Traversant le camp, il tapa sur l’épaule de plusieurs hommes : une façon de sélectionner ceux qui allaient découvrir ce village défendu par un mur d’enceinte.
Jeordam fut le premier « élu ». Depuis qu’il avait l’âge de porter une lance, son père le sélectionnait toujours avant quiconque d’autre, et il n’aurait pas supporté qu’il en aille autrement.
Morin ne s’en sortit pas très bien avec la lance, dont la hampe se prenait dans le bas trop long et trop ample de sa robe.

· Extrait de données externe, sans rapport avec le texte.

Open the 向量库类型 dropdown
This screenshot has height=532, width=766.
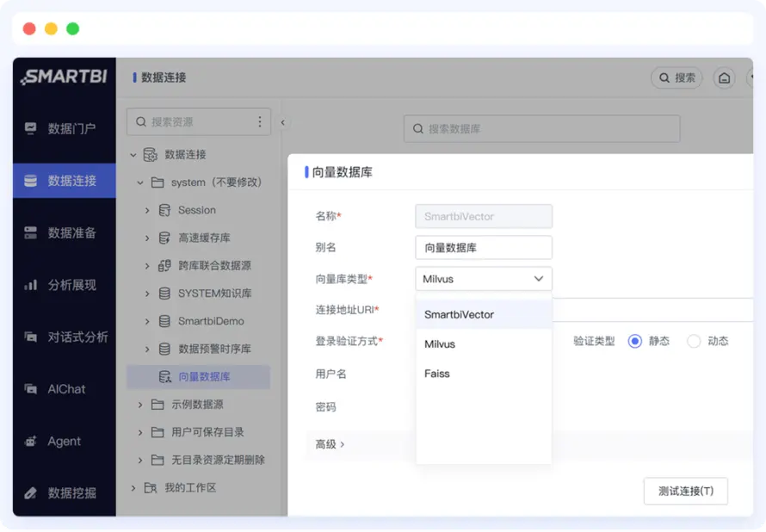(483, 279)
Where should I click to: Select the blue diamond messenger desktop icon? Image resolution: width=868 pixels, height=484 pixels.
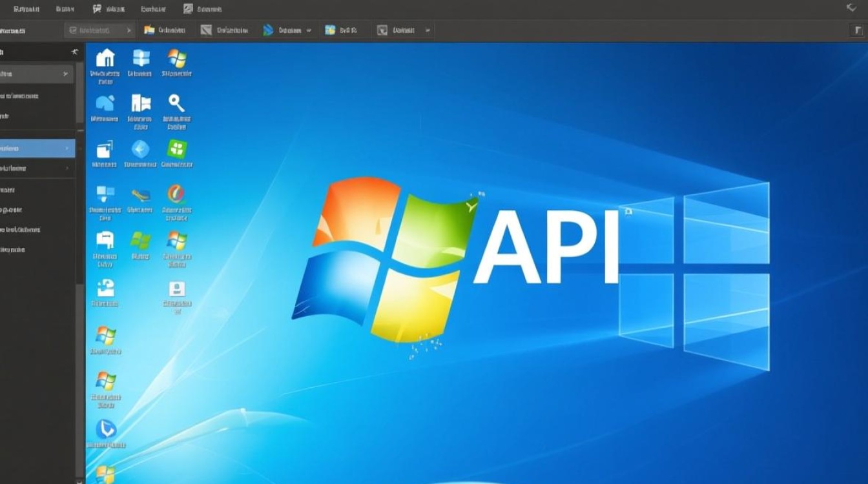coord(141,150)
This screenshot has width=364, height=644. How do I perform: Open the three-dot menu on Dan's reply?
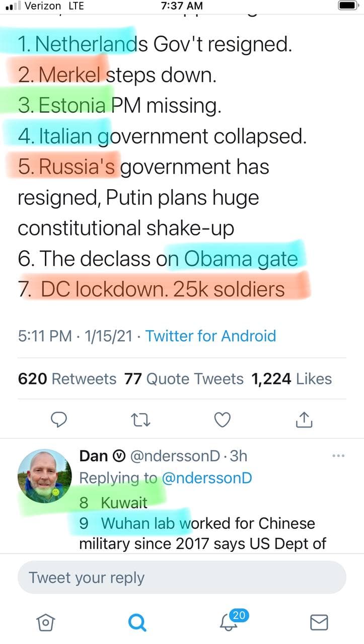[339, 456]
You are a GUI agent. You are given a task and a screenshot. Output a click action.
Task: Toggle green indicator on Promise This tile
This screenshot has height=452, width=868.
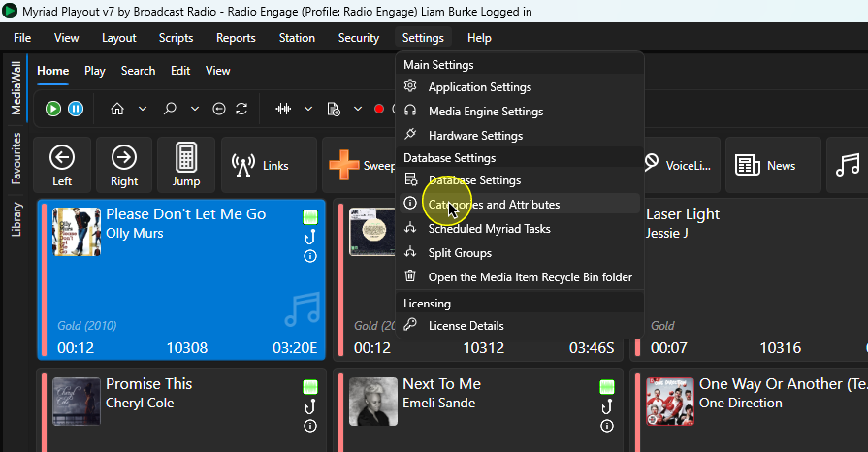(310, 387)
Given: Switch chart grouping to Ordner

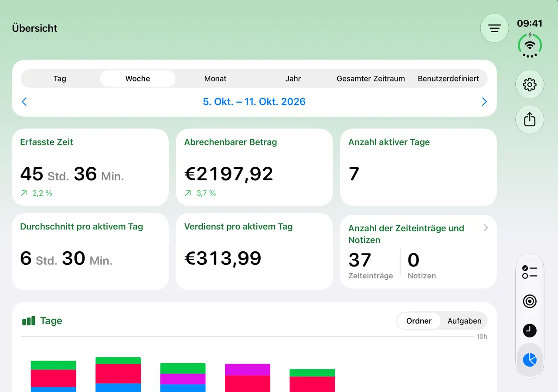Looking at the screenshot, I should pos(419,321).
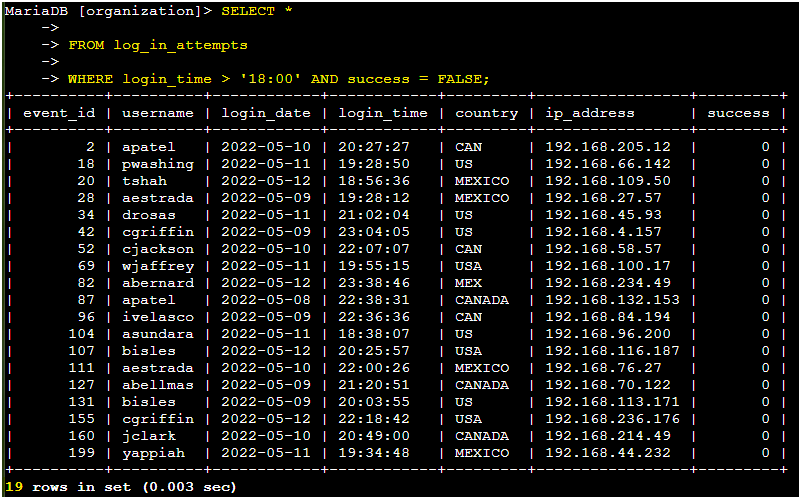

— Tu n’es pas obligée de venir, l’informa Jeordam. Aucune femme ne l’a fait avant toi. Nous te ramènerons ta fille.
— J’entends aller chercher Kirin moi-même, et tu ne m’en empêcheras pas.

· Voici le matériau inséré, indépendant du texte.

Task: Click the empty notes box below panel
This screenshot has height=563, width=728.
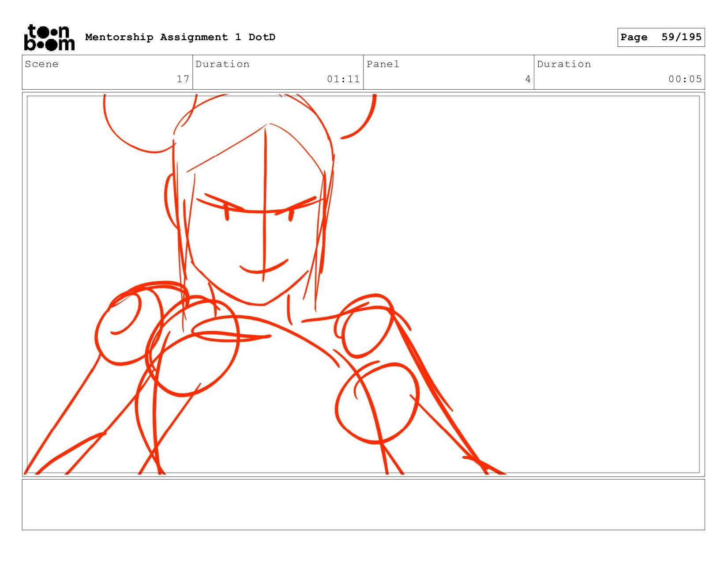Action: click(363, 505)
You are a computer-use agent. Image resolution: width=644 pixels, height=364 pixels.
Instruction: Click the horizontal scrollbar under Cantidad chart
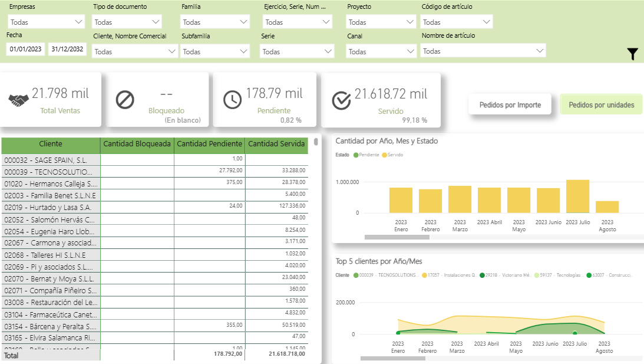(x=397, y=237)
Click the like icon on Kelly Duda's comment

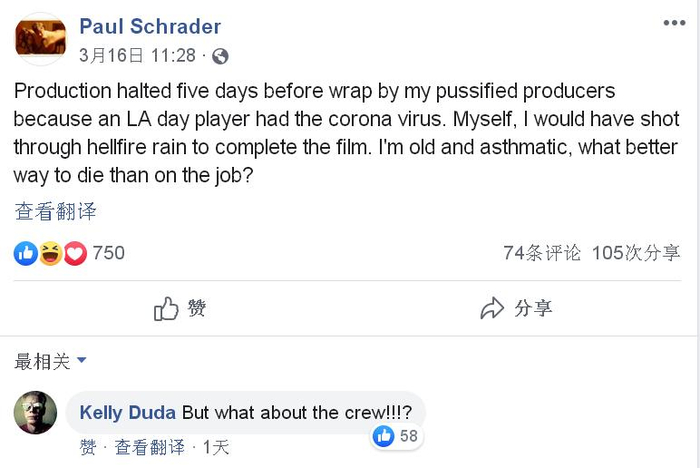[x=384, y=436]
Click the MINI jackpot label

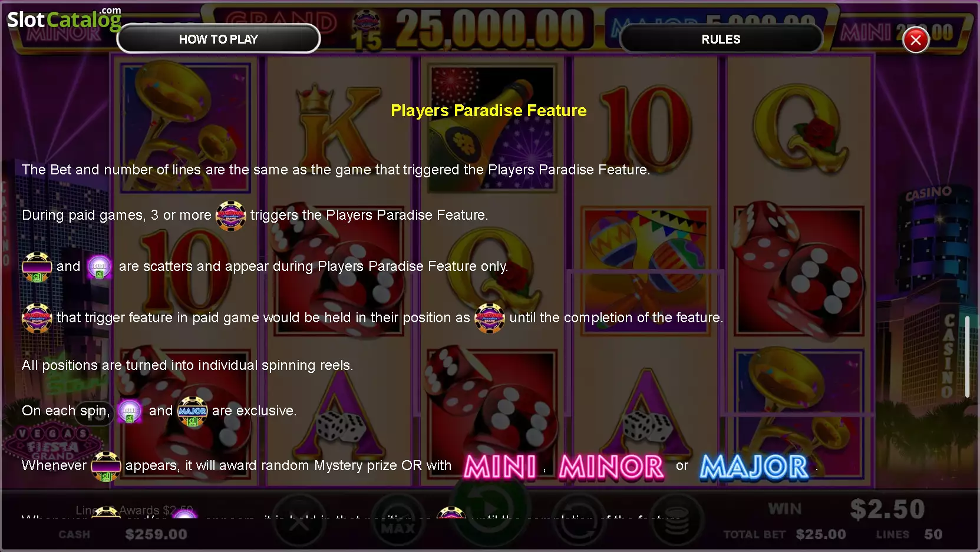point(500,467)
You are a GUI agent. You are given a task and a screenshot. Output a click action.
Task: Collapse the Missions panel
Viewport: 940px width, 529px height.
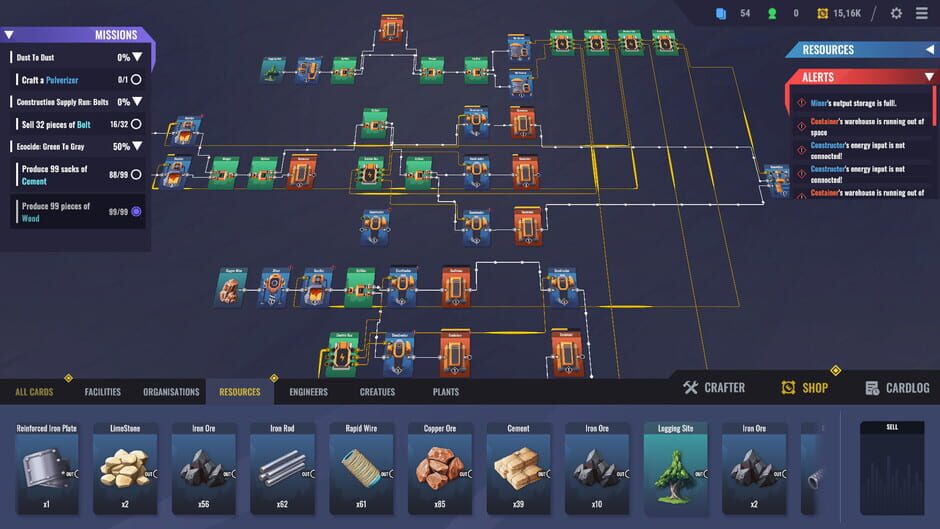[x=9, y=35]
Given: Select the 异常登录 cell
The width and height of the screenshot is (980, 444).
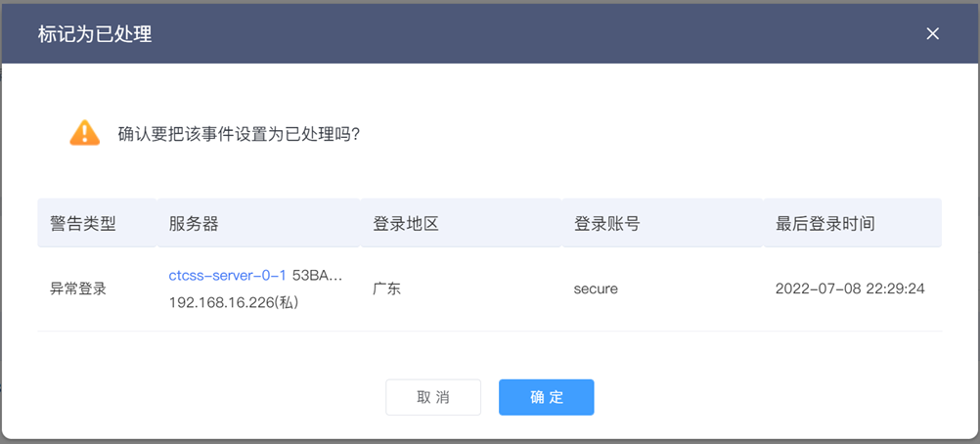Looking at the screenshot, I should pos(78,289).
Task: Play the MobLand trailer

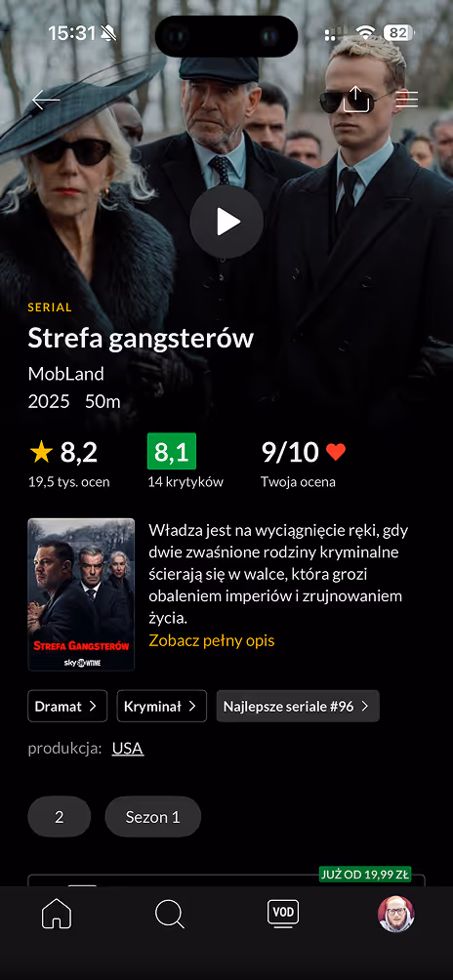Action: click(227, 222)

Une femme de tête, vraiment.
— Dans ce cas, tu dois t’habiller comme moi. Une robe n’est pas adaptée pour une mission nocturne… (Jeordam s’empara de la lance trop vite pour que la jeune femme puisse réagir.) Apprendre à manier cette arme n’est pas facile.
Les deux compagnons de Morin en étaient la preuve vivante. Alors qu’un guerrier tentait de les former, ils comprenaient tout de travers et réussissaient surtout à s’emmêler les pinceaux.
S’emparant d’une hachette, Jeordam raccourcit de trois bons pieds la hampe de la lance destinée à Morin. Ainsi, il ne restait plus que trois pieds de bois et près d’un pied d’acier.
— Frappe comme avec un couteau. Rien de plus… La hampe sert d’habitude à parer ou dévier des attaques, mais je trouverai pour te protéger quelque chose que tu pourras tenir de l’autre main.
Morin regarda le jeune homme d’une étrange façon.
— Quel âge as-tu ? demanda-t-elle d’un ton encore plus bizarre.